[[ Given records, beginning ]]

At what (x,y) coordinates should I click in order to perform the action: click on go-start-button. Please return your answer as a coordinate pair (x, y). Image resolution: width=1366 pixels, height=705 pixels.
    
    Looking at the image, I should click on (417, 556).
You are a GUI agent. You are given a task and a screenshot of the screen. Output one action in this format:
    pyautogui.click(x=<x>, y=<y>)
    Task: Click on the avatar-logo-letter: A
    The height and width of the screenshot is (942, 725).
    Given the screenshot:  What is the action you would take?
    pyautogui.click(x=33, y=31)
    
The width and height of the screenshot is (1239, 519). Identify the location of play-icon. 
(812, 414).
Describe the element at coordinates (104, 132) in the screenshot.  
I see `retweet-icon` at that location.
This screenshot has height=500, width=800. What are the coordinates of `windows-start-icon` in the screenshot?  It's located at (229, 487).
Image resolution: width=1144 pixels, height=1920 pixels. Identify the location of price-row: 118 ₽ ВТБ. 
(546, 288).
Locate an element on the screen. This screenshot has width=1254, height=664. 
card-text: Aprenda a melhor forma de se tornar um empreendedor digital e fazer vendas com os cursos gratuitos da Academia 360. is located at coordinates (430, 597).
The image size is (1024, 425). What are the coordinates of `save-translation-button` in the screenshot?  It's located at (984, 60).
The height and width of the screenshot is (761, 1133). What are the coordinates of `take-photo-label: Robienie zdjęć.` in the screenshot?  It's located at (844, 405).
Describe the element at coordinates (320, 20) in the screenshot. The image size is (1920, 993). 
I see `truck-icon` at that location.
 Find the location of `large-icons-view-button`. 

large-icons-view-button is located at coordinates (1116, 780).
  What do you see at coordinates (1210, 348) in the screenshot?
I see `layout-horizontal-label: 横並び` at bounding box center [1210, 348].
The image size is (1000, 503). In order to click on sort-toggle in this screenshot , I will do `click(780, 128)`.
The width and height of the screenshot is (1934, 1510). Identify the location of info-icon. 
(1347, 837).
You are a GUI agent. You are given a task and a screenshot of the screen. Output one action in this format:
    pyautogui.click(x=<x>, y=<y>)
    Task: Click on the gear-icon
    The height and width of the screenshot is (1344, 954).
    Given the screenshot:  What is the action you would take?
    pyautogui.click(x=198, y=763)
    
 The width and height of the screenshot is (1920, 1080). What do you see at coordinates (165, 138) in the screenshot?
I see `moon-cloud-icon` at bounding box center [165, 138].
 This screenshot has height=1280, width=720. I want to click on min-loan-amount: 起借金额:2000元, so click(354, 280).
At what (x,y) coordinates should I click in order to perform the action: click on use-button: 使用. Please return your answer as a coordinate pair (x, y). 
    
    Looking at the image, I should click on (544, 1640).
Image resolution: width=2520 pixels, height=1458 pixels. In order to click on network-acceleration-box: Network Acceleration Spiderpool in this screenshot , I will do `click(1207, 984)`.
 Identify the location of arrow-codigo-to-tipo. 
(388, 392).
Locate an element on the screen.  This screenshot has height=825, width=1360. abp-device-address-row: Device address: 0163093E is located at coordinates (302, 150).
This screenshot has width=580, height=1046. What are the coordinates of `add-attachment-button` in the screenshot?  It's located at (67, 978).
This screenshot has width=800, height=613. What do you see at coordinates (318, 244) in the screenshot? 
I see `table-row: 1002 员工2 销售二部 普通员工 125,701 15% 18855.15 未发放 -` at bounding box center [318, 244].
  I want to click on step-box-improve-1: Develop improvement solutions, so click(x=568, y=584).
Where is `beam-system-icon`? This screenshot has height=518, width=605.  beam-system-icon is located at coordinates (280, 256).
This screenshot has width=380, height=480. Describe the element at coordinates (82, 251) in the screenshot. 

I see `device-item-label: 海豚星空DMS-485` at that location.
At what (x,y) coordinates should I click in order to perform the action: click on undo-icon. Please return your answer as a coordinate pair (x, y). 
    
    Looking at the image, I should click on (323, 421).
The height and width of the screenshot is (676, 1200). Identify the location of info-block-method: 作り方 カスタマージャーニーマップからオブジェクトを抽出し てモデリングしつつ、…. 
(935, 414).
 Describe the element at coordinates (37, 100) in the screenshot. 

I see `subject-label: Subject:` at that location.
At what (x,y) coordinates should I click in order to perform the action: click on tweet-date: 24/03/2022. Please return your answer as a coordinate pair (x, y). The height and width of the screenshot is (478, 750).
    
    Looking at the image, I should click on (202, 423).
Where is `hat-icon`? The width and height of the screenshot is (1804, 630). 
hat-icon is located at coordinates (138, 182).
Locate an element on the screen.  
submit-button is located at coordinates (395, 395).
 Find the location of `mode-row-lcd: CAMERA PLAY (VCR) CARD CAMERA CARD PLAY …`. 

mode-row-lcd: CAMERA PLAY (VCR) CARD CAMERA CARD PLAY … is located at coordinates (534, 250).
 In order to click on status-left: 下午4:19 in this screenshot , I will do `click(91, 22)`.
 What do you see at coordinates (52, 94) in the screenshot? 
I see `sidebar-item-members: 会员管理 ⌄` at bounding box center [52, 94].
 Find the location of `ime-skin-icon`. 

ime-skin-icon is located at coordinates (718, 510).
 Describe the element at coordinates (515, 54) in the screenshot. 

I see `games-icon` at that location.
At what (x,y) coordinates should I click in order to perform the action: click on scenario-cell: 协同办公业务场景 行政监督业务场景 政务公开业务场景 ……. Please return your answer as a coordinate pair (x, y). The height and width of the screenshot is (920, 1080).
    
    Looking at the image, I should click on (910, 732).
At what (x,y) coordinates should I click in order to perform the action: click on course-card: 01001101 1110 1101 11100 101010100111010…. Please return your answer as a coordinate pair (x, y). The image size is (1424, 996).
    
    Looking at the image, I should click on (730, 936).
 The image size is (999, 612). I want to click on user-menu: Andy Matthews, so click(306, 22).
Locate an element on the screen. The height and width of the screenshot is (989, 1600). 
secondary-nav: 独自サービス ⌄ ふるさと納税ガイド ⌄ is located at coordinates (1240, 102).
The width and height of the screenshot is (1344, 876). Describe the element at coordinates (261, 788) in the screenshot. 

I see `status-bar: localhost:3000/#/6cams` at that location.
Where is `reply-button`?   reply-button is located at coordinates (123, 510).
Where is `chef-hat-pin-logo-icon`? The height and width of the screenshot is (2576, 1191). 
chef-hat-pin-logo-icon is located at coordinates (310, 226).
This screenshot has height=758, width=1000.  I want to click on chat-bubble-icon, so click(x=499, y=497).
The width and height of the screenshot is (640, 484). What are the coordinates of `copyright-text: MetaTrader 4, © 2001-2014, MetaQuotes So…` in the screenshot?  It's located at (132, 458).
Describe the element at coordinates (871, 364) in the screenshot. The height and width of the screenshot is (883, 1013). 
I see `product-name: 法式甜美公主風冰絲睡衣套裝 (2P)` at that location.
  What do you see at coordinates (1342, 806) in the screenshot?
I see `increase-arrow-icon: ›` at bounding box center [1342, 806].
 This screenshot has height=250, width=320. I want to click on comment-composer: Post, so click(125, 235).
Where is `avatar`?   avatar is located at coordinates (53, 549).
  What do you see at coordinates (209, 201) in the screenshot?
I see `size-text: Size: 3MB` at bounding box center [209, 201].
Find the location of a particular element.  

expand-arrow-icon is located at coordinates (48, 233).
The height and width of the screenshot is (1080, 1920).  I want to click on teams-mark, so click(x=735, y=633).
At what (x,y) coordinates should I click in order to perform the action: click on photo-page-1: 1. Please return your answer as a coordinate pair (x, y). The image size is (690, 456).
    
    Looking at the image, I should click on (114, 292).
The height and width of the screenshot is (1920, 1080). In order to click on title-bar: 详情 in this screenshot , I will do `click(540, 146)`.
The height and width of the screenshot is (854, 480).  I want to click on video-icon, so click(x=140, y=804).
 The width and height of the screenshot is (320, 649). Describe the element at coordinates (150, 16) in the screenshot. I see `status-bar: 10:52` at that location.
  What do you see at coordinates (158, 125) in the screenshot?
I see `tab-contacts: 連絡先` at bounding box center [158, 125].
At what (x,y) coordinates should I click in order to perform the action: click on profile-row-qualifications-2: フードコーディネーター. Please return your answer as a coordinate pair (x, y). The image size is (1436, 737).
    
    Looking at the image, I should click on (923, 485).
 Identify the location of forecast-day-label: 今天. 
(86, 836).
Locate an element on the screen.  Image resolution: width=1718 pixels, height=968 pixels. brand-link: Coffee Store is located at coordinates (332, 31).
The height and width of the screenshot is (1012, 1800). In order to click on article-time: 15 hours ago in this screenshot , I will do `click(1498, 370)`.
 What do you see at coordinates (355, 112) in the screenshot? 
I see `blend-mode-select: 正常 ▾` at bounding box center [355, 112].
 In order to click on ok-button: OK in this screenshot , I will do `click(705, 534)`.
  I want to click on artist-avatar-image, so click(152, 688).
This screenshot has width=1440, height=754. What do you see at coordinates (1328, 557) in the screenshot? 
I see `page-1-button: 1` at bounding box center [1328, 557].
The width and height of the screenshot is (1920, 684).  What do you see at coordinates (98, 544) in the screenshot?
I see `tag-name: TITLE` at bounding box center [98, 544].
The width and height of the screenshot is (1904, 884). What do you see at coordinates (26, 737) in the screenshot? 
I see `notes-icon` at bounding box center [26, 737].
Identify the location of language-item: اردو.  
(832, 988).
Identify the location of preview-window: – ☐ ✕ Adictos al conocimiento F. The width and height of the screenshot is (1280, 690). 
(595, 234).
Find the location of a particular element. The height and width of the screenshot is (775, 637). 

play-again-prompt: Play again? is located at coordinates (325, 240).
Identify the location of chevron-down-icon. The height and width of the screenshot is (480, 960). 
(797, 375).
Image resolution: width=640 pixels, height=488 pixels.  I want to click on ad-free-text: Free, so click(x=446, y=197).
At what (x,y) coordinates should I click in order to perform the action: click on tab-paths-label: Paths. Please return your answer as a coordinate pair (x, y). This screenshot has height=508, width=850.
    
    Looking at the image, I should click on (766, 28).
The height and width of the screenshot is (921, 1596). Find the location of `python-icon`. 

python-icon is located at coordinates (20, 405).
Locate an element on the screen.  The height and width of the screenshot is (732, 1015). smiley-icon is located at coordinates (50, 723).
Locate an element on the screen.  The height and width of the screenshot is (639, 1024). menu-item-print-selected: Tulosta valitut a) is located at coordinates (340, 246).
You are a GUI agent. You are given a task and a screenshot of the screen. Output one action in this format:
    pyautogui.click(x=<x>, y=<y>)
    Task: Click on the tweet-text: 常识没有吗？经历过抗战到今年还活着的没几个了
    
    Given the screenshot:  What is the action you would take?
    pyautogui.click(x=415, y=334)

[[ Given records, end ]]

## Assignment
Can you write out everything from the line containing "The width and height of the screenshot is (1920, 684)." down to the line containing "play-again-prompt: Play again?", switching "Identify the location of" to "Give the position of" and keeping all else unchanged?

## Exercise response
The width and height of the screenshot is (1920, 684).  What do you see at coordinates (98, 544) in the screenshot?
I see `tag-name: TITLE` at bounding box center [98, 544].
The width and height of the screenshot is (1904, 884). What do you see at coordinates (26, 737) in the screenshot? 
I see `notes-icon` at bounding box center [26, 737].
Give the position of language-item: اردو.  
(832, 988).
Give the position of preview-window: – ☐ ✕ Adictos al conocimiento F. The width and height of the screenshot is (1280, 690). 
(595, 234).
Find the location of a particular element. The height and width of the screenshot is (775, 637). 

play-again-prompt: Play again? is located at coordinates (325, 240).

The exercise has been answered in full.